Seus olhos cerraram na direção para onde o druida tinha se dirigido. Aquilo fez a bruxa erguer uma sobrancelha. A determinação daquele homem era algo que parecia ser digna de respeito. Embora suas chances de sobrevivência fossem nulas, teria pelo menos a piedade de enterrar seu corpo apropriadamente para se tornar um bom adubo.
“Xue Ying, me perdoe por ter sido um péssimo irmão e ter te deixado sem dizer ao menos uma palavra…eu não fui forte o bastante para protegê-la e as coisas acabaram como estão. Eu juro que quando eu atingir a pós-vida hoje, irei pedir perdão por não ter conseguido honrar o legado dela.”
Em meio a sua mente nublada, seus sentidos detectaram algo. Aquele cheiro familiar, aquela sensação hostil, a mana selvagem e primitiva que havia tido o desprazer de encontrar. Seus passos reduziram o ritmo, junto com a bruxa, que imediatamente formou as suas famigeradas garras.
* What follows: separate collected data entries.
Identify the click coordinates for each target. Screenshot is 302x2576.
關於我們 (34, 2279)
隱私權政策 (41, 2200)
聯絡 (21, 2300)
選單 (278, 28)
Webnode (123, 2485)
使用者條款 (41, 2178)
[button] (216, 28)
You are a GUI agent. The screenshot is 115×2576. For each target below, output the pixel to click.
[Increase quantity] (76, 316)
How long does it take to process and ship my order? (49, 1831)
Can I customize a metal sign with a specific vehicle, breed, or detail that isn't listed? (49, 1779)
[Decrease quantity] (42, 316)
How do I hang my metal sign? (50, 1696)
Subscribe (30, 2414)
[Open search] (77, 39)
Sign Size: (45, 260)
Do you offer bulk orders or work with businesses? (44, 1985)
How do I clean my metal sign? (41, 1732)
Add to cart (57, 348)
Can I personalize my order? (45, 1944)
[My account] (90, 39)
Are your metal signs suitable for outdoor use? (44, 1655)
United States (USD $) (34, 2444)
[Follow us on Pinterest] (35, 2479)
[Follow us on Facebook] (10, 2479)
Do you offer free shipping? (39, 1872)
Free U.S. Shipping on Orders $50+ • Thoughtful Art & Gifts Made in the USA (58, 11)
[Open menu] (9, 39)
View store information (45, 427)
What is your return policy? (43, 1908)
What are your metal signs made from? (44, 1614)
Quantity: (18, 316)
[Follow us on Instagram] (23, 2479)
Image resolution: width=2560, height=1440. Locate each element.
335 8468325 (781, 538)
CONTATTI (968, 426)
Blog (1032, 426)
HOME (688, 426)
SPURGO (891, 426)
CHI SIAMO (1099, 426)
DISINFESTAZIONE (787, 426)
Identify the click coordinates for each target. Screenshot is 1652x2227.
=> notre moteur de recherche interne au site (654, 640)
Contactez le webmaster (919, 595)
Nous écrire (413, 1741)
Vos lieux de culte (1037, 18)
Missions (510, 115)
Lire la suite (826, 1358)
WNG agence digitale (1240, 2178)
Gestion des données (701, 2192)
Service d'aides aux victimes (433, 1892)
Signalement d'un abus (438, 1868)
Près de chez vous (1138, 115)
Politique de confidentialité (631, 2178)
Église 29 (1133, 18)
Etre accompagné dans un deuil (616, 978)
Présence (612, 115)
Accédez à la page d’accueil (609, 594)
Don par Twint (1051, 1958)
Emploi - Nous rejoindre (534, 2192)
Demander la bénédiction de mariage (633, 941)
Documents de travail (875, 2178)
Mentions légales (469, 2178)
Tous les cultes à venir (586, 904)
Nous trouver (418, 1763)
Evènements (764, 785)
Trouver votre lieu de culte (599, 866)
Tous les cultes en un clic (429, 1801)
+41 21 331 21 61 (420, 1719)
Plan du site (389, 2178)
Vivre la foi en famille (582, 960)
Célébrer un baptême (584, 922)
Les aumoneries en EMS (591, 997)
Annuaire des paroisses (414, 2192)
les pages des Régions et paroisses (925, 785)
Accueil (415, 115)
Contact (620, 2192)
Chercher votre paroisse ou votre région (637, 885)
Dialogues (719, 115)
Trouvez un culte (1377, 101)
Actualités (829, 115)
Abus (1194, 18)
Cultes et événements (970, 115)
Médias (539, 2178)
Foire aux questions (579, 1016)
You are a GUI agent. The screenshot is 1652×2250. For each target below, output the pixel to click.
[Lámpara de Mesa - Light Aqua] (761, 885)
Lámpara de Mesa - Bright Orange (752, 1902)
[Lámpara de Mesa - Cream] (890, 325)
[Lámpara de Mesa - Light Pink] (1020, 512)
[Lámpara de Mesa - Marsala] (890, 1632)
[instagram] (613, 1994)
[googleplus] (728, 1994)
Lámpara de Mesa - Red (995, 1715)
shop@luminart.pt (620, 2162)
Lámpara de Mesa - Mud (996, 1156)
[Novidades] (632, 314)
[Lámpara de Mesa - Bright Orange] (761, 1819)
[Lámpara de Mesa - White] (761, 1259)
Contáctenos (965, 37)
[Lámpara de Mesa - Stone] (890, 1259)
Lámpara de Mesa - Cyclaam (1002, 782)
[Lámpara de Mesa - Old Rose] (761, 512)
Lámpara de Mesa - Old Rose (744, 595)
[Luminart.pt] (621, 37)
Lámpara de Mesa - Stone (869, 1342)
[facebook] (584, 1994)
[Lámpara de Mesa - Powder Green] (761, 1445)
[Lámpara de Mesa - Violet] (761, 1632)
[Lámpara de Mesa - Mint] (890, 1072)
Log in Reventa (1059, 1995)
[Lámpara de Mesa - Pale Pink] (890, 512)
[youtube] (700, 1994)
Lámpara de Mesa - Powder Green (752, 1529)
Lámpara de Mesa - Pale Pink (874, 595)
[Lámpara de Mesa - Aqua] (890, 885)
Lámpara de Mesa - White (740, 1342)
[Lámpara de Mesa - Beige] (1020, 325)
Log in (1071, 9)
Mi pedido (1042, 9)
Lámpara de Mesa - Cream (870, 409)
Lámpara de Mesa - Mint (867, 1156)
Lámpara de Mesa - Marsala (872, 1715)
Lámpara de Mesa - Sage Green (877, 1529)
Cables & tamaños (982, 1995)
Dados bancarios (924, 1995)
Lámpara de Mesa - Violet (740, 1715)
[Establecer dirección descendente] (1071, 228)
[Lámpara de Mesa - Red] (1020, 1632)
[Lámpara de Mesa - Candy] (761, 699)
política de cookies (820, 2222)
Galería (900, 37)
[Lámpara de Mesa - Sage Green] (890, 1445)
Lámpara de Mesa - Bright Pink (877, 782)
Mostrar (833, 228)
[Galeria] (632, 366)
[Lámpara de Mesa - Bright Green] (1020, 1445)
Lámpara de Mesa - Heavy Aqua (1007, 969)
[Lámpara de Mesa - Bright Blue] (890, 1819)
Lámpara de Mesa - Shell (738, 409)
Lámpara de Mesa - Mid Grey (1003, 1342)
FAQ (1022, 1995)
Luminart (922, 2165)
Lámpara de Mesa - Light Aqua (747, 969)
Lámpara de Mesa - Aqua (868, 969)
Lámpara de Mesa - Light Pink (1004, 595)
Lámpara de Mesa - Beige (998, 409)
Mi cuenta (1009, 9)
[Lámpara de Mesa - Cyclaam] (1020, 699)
Na sua frente, uma enorme área descampada residia completamente iluminada pela luz lunar. Do outro lado, a cerca de vinte metros, o druida residia sentado em um tronco, com seu cajado em mãos. Seu semblante era sério, mas não sereno e sim perturbado. Aquilo fez Kalira imediatamente esboçar um sorriso.
— Olha só quem finalmente parou quieto? Achei que nunca teria um tempo para se reunir comigo, Heferus!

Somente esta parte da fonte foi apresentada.